Buying an apartment is one of the most exciting, yet at the same time, most challenging tasks in life. It is exciting because it is one of the biggest financial and emotional commitments one can make. At the same time, buying a home is one of the most demanding activities because of the many pitfalls involved in the process. From fly-by-night developers who are only interested in making a fast buck to poor quality of construction to use of inferior materials and fittings to lack of supervision and inadequate approvals from the concerned government authorities… there are many issues that an apartment buyer has to grapple with. In this article we try to offer you a checklist that could help you decide whether your money and efforts will buy you an apartment that you’d be proud to call home.

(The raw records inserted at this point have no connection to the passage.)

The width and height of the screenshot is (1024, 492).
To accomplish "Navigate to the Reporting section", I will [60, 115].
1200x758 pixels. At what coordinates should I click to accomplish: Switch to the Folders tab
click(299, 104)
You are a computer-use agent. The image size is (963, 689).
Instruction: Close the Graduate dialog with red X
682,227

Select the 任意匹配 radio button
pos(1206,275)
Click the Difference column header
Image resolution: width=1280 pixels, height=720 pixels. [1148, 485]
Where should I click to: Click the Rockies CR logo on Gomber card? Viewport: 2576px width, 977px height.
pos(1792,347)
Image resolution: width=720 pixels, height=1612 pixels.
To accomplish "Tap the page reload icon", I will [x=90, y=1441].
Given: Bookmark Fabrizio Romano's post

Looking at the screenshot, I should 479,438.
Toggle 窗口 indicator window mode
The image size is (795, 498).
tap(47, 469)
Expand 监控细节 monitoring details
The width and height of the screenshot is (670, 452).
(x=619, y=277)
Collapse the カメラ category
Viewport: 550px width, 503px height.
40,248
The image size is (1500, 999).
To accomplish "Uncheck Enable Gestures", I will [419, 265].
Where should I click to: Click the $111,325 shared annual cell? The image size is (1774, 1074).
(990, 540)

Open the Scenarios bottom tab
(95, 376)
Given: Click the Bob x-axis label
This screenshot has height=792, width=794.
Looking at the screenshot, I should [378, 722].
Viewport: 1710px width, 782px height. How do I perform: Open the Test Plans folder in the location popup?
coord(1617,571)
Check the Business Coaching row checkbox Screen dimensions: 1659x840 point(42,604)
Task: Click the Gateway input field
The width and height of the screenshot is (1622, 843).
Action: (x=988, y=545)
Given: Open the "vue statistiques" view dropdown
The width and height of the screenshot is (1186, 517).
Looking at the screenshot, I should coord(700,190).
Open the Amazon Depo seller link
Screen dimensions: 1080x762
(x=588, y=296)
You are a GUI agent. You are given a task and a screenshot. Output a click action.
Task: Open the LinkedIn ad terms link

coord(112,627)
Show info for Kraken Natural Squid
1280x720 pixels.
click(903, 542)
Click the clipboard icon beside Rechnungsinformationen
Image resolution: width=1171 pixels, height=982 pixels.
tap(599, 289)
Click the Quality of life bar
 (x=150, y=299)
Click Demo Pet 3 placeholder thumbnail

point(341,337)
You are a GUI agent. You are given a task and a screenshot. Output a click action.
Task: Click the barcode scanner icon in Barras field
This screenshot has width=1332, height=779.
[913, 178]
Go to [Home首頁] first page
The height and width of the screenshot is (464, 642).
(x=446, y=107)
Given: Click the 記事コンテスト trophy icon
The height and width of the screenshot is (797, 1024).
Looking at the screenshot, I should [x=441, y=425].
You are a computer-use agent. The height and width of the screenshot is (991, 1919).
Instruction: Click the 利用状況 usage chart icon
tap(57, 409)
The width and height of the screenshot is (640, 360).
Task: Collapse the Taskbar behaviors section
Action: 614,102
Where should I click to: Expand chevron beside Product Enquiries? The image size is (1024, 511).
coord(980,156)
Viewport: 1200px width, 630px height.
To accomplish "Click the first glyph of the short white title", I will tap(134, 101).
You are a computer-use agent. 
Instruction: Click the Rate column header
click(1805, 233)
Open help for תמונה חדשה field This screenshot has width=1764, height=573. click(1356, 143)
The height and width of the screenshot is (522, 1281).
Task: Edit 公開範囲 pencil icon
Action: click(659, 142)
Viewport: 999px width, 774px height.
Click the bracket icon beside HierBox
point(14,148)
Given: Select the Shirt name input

Whether you’re planning to buy an under-construction property or a ready-possession flat, do go through the check list given below:

Know the builder

It is always better to go with a builder who has an established presence in the market. A builder who has a good reputation in the market may charge a slight premium over the other builders, which could be well worth it. Consider it as an investment for your peace of mind. Check the following facts about the builder before you decide to consider a certain property:

  • Has the builder constructed sufficient number of projects to establish a reputation?
  • Does the builder enjoy a reputation for completing projects on time?
  • Is the quality of their projects as per the standards you’re looking for?
  • Is the quality of staff employed by the builder helpful and courteous with your queries?
  • Do the leading financial institutions have tie-ups with the builder?

Know the project

Once you’ve short listed the builders whose properties you’d like to buy, find out more about their projects by using the following checklist:

  • Is the project located in an area of your choice?
  • Is the project easy to access by road and rail?
  • Does it have common facilities within easy reach?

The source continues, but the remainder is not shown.